At the end, for each envelope, it has a bias-corrected bit score, envelope and alignment coords, the MEA alignment, and posterior probabilities for each residue in the MEA alignment. The domain postprocessor now hands this information back to the main HMMER3 pipeline. Ta-da!
Where the stubbornness comes from
What happens if the target sequence has ZERO regions, envelopes, and alignments?
That can happen. A target sequence that manages to pass the acceleration pipeline thresholds (especially if you have set
--max to make everything pass!) doesn't necessarily have any probability mass sufficient to pass the heuristic thresholds that the domain postprocessor is using to find regions and envelopes. It doesn't take much probability mass to trigger at least one envelope, but still. If the target sequence is sufficiently unalignable, the domain postprocessor may return nothing.
Here I had to make a design decision. Do I want people complaining that they have sequences with scores in the per-sequence output that are missing domains and alignments in the rest of the output? Or do I want people complaining that some sequences are stubbornly ignored regardless of the settings on the acceleration pipeline? I chose the latter: if the domain postprocessor returns zero envelopes, that acts as an additional filter: the sequence is skipped.

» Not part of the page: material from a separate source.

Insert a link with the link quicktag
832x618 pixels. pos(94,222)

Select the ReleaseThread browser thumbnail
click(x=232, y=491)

Only terrible-scoring sequences are skipped at this stage, so I didn't actually expect any complaints. The only way you'd see the effect, as far as I know, if to turn --max on and check that every sequence is reported in output with some score, however terrible it may be. But it turns out that some people like to see a score for every sequence, either because they're passing those scores into a downstream analysis, or because they're just doing a sanity check on our output.
There's currently no way to turn that behavior off. If you want to hack the code, it should be easy enough: in
src/p7_pipeline.c::p7_Pipeline(), you'll see:
status = p7_domaindef_ByPosteriorHeuristics(sq, om, pli->oxf, pli->oxb, pli->fwd, pli->bck, pli->ddef, NULL); if (status != eslOK) ESL_FAIL(status, pli->errbuf, "domain definition workflow failure"); /* eslERANGE can happen */ if (pli->ddef->nregions == 0) return eslOK; /* score passed threshold but there's no discrete domains here */ if (pli->ddef->nenvelopes == 0) return eslOK; /* rarer: region was found, stochastic clustered, no envelopes found */
The first line is running the domain definition pipeline on sequence
with model. The last two lines are checking that the sequence has at least one region and one envelope. I think you can probably just delete those lines, for example, and the code will report scores for all sequences.

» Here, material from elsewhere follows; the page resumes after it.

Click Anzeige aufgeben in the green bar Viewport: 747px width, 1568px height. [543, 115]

Why it isn't more controllable
The domain postprocessor is inefficient, slow, and kludgy. It uses quadratic-memory dynamic programming routines which can fail on large model/sequence comparisons, especially when you have multiple threads running. It's stupid to recalculate the full Forward/Backward matrices for each region when we've already done it once for the whole sequence (and thrown away most of the result in the name of memory efficiency in the linear-memory acceleration pipeline, memory efficiency we don't have in the domain definition pipeline anyway!). The ad hoc method for resolving multidomain regions is prone to weird edge case failures.
What we ought to be doing is preserving much more information from the Forward/Backward matrices of the entire target sequence (using checkpointing algorithms for example, Tarnas and Hughey 1998), using that information to identify high-probability-mass bands constraining all subsequent steps (in time and memory), and also using that information in less ad hoc calculations in domain postprocessing. That's the focus of my current effort, in fact; right now I'm looking to radically improve the back end of HMMER3, and use that work as a motivator to test, document, add option-controlling code, and write it all up in a more reproducible and rational form that you all can understand and constructively criticize.